At the same time, I requested Social Security, INS, ship manifests and church records, all in the United States.  As the records came back, I discovered that my grandparents were indeed from villages of Zboj and Nova Sedlica. 

With some names, I could then begin to examine some records.  First stop were Slovak Republic phone books which were not online when I conducted my research.  Found some "Tarkulic" names!  Next stop, Family History Center.  Found church records for Zboj and Nova Sedlica.  Next stop, 1869 Census for Zboj and Nova Sedlica.  Bingo!  The census is great because it gives you an idea for what station in life your ancestors held. 
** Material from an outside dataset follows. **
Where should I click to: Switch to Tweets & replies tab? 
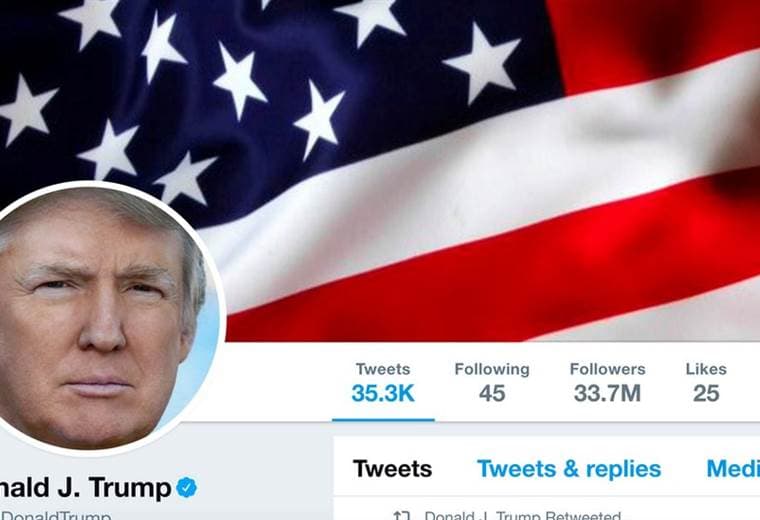(x=569, y=469)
The entire process took about two and one half years of dogged research.  If you pursue it more casually, it could take quite a bit longer.

In summary, focus on the important stuff first - find the ancestral village first.  Seeking people with similar sounding surnames is futile.  Names changed for so many reasons, and the same name could show up far away in an unrelated village - a real time sink and setback to your research.